Liam Byrne and Joan Ryan have responsibility for the department's troubled Immigration and Nationality Directorate, which is in charge of controlling illegal immigration, migration policy and asylum. They also oversee the Identity Cards and Passport Service, which issues passports and will in a few years issue ID Cards to every man and woman in Britain.

Baroness Scotland and Gerry Sutcliffe are in charge of the National Offender Management Service, which includes the prison service and the probation service. They also run the Office of Criminal Justice Reform, which has an important role in administering the criminal justice system together with the Department for Constitutional Affairs and the Crown Prosecution Service.

How could it be broken up?

More difficult than it sounds, even according to the department's critics in the Opposition. Many of the problems stem from divisions within the Home Office empire - such as the Immigration and Nationality Directorate and the Prison Service - failing to communicate properly. Hiving these bodies off into different ministries, it is argued, would hardly help them work together better. However, the Conservatives have long argued that the Home Office's anti-terrorism work should be made the responsibility of a dedicated Homeland Security minister of Cabinet rank to stop the enormous load of protecting Britain and its borders overwhelming the other work of the Home Secretary.

That would not necessarily mean dividing up the administration of the Home Office, and Conservatives point to the work of the Treasury, where both the Chancellor and the Chief Secretary to the Treasury sit in Cabinet. They argue that the Home Office was not too complex for one Cabinet minister when they were in charge.

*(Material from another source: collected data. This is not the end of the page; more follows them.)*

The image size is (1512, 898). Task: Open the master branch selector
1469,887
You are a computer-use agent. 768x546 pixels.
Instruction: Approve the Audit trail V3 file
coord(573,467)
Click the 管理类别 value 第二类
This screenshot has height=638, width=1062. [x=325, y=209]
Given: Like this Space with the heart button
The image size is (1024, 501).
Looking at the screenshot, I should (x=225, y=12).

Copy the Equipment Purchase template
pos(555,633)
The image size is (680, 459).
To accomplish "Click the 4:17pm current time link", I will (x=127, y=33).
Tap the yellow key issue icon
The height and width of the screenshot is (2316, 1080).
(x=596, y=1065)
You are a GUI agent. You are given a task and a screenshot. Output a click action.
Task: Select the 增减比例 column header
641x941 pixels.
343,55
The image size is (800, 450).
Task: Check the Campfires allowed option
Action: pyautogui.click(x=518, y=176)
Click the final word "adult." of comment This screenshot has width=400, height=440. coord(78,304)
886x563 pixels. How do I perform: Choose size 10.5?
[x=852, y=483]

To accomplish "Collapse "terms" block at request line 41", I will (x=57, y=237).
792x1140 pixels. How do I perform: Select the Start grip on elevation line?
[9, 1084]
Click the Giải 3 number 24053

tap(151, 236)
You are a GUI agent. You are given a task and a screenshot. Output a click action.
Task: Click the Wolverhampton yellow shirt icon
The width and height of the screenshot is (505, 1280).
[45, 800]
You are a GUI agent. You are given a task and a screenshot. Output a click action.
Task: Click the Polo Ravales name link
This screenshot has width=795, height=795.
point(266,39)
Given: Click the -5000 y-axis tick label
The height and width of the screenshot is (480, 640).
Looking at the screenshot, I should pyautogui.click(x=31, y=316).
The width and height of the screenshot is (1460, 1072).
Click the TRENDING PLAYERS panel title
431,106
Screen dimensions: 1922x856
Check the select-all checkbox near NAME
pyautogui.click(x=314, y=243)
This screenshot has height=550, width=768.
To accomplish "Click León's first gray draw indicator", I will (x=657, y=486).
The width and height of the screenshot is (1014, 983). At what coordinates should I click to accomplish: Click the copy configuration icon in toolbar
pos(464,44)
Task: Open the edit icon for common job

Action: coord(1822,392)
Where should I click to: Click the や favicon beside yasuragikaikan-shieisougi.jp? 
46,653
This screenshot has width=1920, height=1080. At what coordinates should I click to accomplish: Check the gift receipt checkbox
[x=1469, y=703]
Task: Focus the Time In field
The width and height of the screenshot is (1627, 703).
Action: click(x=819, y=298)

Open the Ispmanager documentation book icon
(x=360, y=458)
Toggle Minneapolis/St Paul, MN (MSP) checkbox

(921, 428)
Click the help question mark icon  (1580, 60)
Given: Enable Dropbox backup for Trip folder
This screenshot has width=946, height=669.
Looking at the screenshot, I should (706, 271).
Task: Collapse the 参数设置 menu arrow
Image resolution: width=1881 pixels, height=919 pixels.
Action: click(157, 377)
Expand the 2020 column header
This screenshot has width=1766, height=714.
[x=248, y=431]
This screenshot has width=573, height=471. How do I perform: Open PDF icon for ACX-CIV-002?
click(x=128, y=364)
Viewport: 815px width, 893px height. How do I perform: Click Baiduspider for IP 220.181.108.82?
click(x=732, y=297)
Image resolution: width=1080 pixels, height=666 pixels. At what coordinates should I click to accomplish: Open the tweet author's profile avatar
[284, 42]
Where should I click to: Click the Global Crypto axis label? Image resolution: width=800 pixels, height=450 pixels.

The Liberal Democrats argue instead for creating a new agency to decide asylum cases, leaving the Home Office Immigration and Nationality Directorate to deal with citizenship and removing illegal immigrants. But they say that a plethora of legislation and initiatives has been no substitute for making sure the department runs properly.

What does the Government say?

The Government insists that John Reid has the leadership skills necessary to make the Home Office work. Yesterday the Prime Minister's Official Spokesman insisted that the Home Office should remain as a single organisation. He said: "We have now got criminal justice, crime and constitutional affairs and there is synergy about having prisons and issues such as policing in the same department. Nobody pretends that the issues are anything other than complex but we believe that the synergy outweighs the disadvantages."

Is reform on the horizon?

The Home Office has already been split internally into major directorates and agencies tasked with implementing its wide-ranging brief. But Liberal Democrats and Conservatives are pledged to reform the Home Office if they win power.

Neither party would tear the department to pieces, as they are in agreement that many parts would have to stay as they are. However, both are committed to stripping away major parts of the department's operation to make it easier to manage and more focussed on the task of making Britain safer.

Should the Home Office be broken up? Yes...

* The sheer scale and variety of the Department's responsibilities are bewildering.

* Homeland security is too important to be only one part of a minister's brief.

* The recent record has shown too many cases where the department appears accident-prone.

No...

* The Home Office, like other large departments, can be led well, if the right person is found to lead it.

* Failings that arise from poor communications inside the department will hardly be solved by pulling them apart.

* Crime, terrorism, police, prisons and the rest will be hugely controversial no matter how many departments it is broken into.